Right after we got home on Sunday night, a friend pointed us to an editorial piece ["The new face of terror: The West thought it was winning the battle against jihadist terrorism. It should think again"] in the current edition of The Economist. This article makes strongly some points we would have wanted to share with the British visitors, starting with its title. We don't share The Economist's focus on the "al-Qaeda" factor, and its conclusion leaves us with mixed feelings, but nevertheless.
It starts with this:
A few months ago Barack Obama declared that al-Qaeda was “on the path to defeat”. Its surviving members, he said, were more concerned for their own safety than with plotting attacks on the West.

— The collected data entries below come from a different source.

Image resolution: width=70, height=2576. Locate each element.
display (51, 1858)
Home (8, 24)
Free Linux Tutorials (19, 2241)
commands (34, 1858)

Terrorist attacks of the future, he claimed, would resemble those of the 1990s—local rather than transnational and focused on “soft targets”. His overall message was that it was time to start winding down George Bush’s war against global terrorism.The editorial writers then focus for a bit on the Somalians and Al-Qaeda, on what they call "the poisoning of the Arab spring" and the "unprecedented opening" this has provided to Islamists in other theatres of this ongoing war, and then criticizes the severe shortcomings of American - meaning, largely, the Obama administration's - strategy, and then deals with some larger matters.
Mr Obama might argue that the assault on the Westgate shopping mall in Nairobi by al-Qaeda’s Somali affiliate, the Shabab, was just the kind of thing he was talking about: lethal, shocking, but a long way from the United States. Yet the inconvenient truth is that, in the past 18 months, despite the relentless pummelling it has received and the defeats it has suffered, al-Qaeda and its jihadist allies have staged an extraordinary comeback. The terrorist network now holds sway over more territory and is recruiting more fighters than at any time in its 25-year history. Mr Obama must reconsider.
The recently popular notion that, give or take the odd home-grown “lone wolf”, today’s violent jihadists are really interested only in fighting local battles now looks mistaken. Some of the foreign fighters in Syria will be killed. Others will be happy to return to a quieter life in Europe or America. But a significant proportion will take their training, experience and contacts home, keen to use all three when the call comes, as it surely will. There is little doubt too that Westerners working or living in regions where jihadism is strong will be doing so at greater risk than ever.Perhaps because readers turn to The Economist for how-to-do-it advice, the editorial veers into some practical suggestions about dealing with "weak (and sometimes unsavoury) governments" as if the challenges thrown up by the terrorists mostly happen in the third world, which is only partly true and misleading. And then the conclusion:
The most dismaying aspect of al-Qaeda’s revival is the extent to which its pernicious ideology, now aided by the failures of the Arab spring, continues to spread through madrassas and mosques and jihadist websites and television channels. Money still flows from rich Gulf Arabs, supposedly the West’s friends, to finance these activities and worse. More pressure should be brought to bear on their governments to stop this. For all the West’s supposedly huge soft power, it has been feeble in its efforts to win over moderate Muslims in the most important battle of all, that of ideas.Had The Economist's brief analysis then gone on to extend the logic into how life can and ought to be lived in London, the UK, Europe and other familiar places (Westgates can be found in places closer to home than Nairobi), and encouraged its readers to think more constructively and urgently about the tensions and frictions that this ongoing war obliges us to confront, we would have felt better about their message. Still, we see it as a valuable contribution to the process at a time when safe old ideological concepts need shaking up.